▶ _Data entries_:

------------------------

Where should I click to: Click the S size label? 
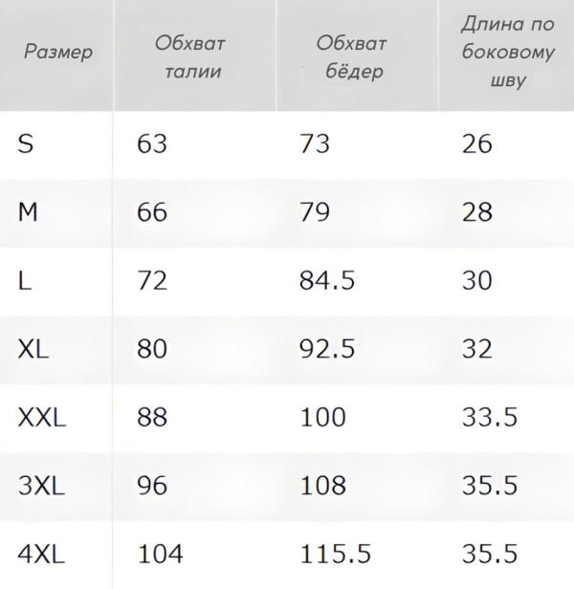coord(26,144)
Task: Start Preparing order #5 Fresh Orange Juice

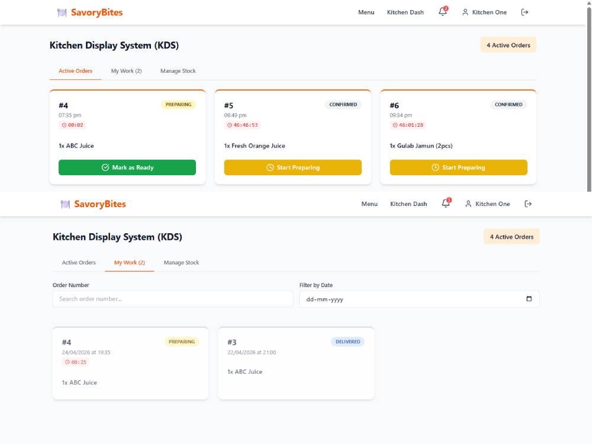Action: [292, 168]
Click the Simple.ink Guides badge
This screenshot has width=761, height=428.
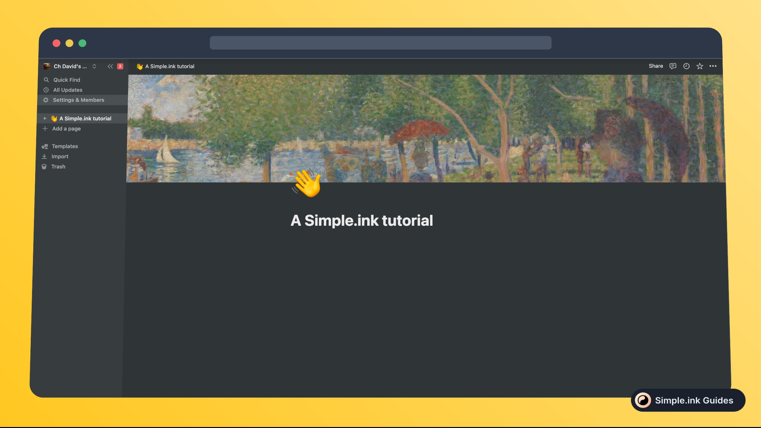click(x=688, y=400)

------------------------

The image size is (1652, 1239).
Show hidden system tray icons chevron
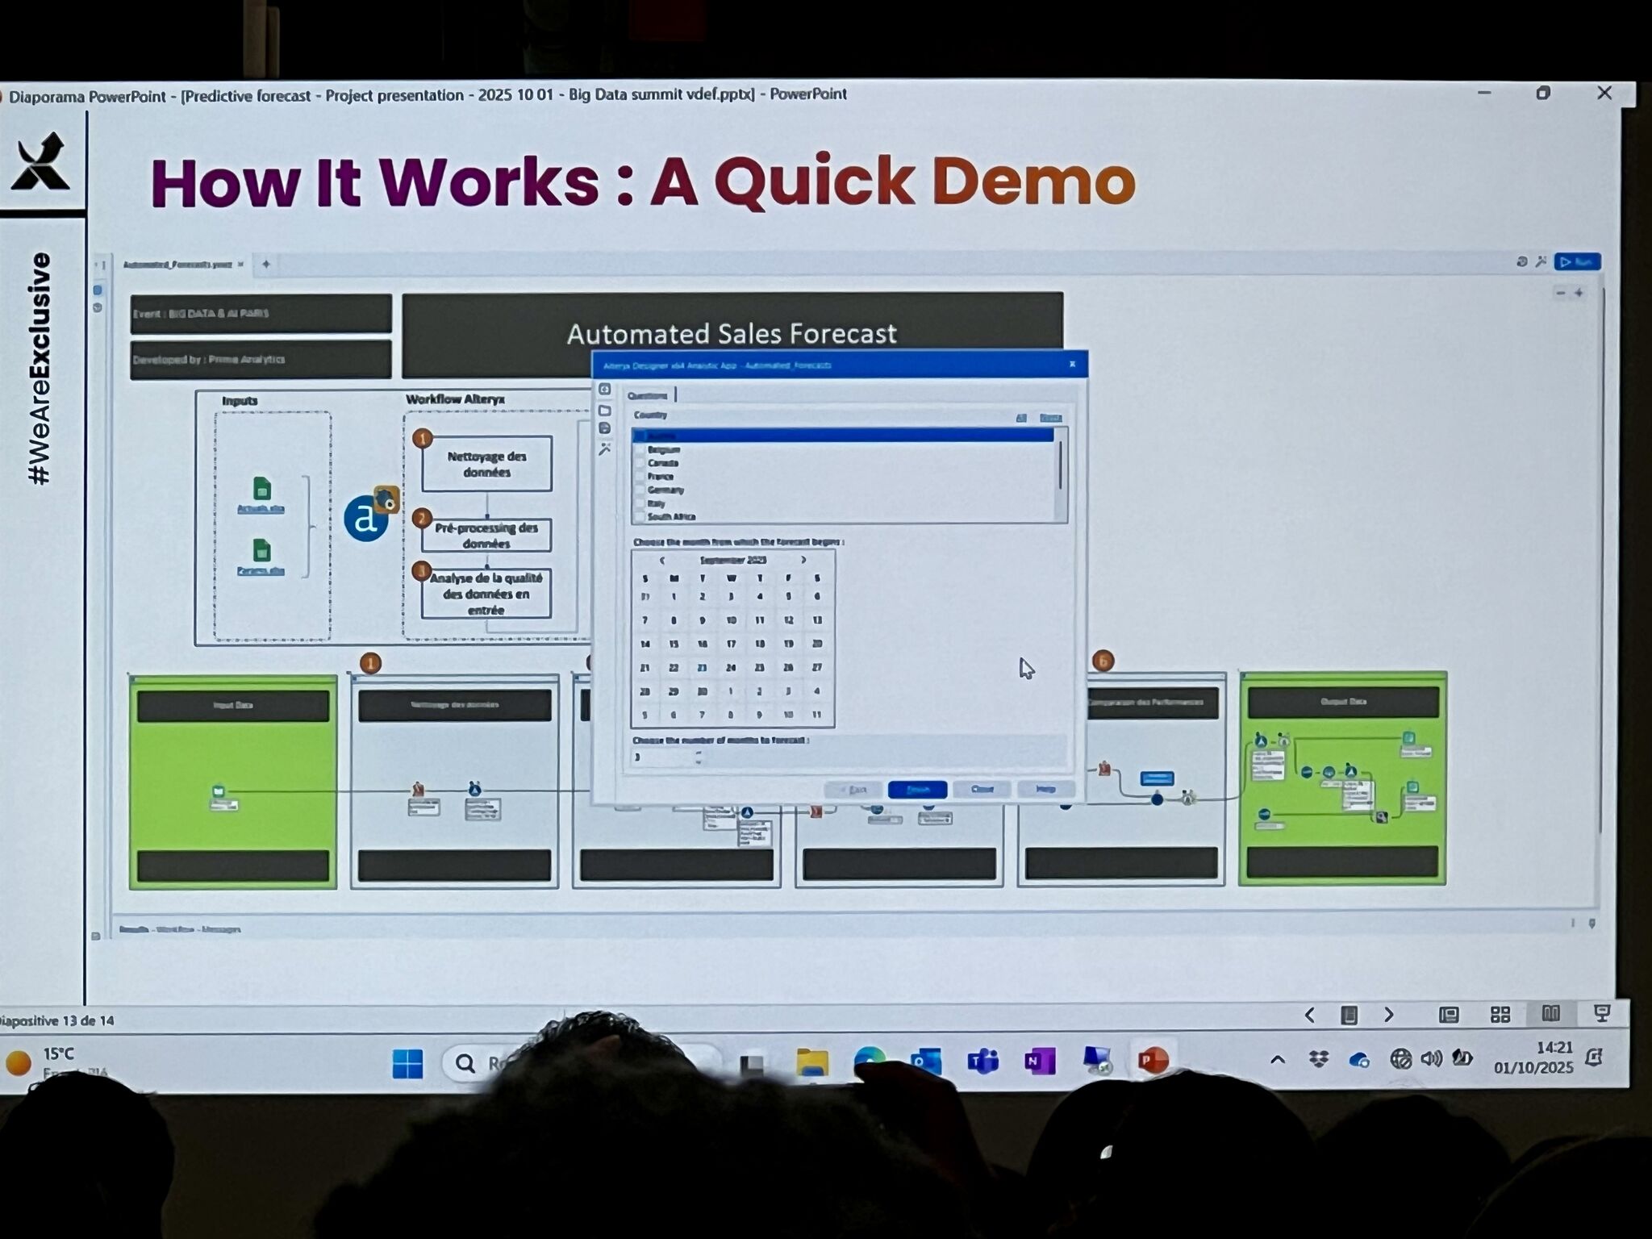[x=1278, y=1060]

------------------------

▶ _Short exercise_: Could you update everything from the line containing "Click the Simple.ink Guides badge" down to the line containing "click(x=688, y=400)" so that "badge" becomes "icon", with nothing else changed and the pictures left out?

▶ _Solution_:
Click the Simple.ink Guides icon
This screenshot has width=761, height=428.
click(x=688, y=400)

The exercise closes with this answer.